Microsoft agreed to an undisclosed settlement with AT&T in March of 2004 in the case, which was filed in the US District Court for the Southern District of New York, but as part of that agreement, the software maker was given the right to appeal liability for patent infringement. A three-judge panel from the Court of Appeals rendered Wednesday's decision, with circuit judges Alan D. Lourie and Haldane Robert Mayer deciding that Microsoft infringed the AT&T patent and Randall R. Rader dissenting.
The District Court ruled that software copies made from a master version, sent from the US are not shielded from patent law, which prohibits circumvention of infringement by exportation of products.
Microsoft argued on appeal that the District Court had erred in that finding. "According to Microsoft, a foreign-replicated copy made from a master version supplied from the United States has actually been 'manufactured' abroad by encoding a storage medium with the Windows software. "We disagree that no liability attaches," Wednesday's Appeals Court ruling said.

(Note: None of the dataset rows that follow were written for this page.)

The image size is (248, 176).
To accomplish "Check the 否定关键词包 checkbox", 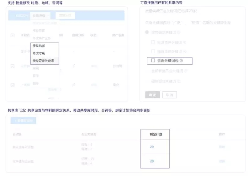I will click(153, 61).
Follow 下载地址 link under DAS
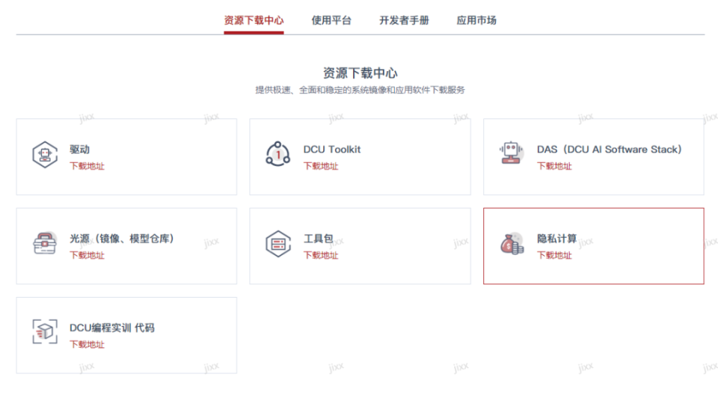The width and height of the screenshot is (718, 398). coord(554,166)
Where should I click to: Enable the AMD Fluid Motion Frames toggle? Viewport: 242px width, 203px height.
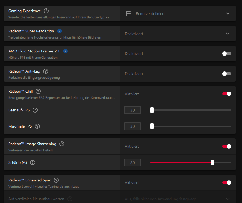tap(226, 54)
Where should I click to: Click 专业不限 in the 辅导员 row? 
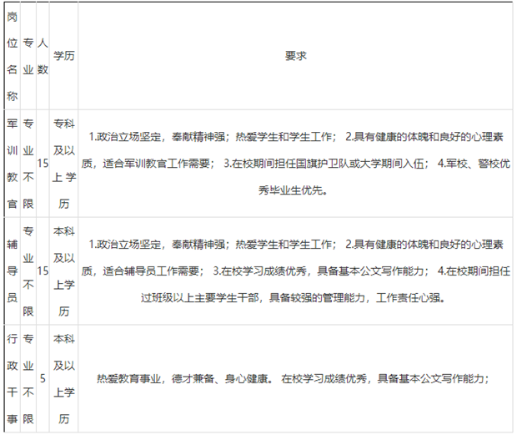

Calling copying "part and parcel of software distribution," the court found that in the case of software components "the act of copying is subsumed in the act of 'supplying,' such that sending a single copy abroad with the intent that it be replicated invokes liability for those foreign-made copies." The court further rejected Microsoft's contention that liability should apply only to each disk that is shipped and incorporated into computers assembled outside of the US on the grounds that the argument "fails to account for the realities of software distribution."

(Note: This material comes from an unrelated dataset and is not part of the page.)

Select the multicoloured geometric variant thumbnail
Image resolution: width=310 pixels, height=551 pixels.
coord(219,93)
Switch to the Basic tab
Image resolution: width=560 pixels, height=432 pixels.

The court also rejected Microsoft's argument that software sent electronically should be treated differently with regard to liability from software shipped on master, or "golden" disks, and found an "insufficient basis" for the company's "impassioned recitation of a parade of horribles that may befall the domestic software industry -- such as the relocation of manufacturing facilities."
"Possible loss of jobs in this country is not justification for misinterpreting a statute to permit patent infringement," the court found.
In his dissenting opinion, Rader disagreed with the majority's interpretation of the patent infringement statute related to components shipped from the US, contending that his judicial colleagues had expanded the legal protection to non-US markets and non-US competitors.
Representatives of Microsoft and AT&T were not immediately available to comment on the case Thursday.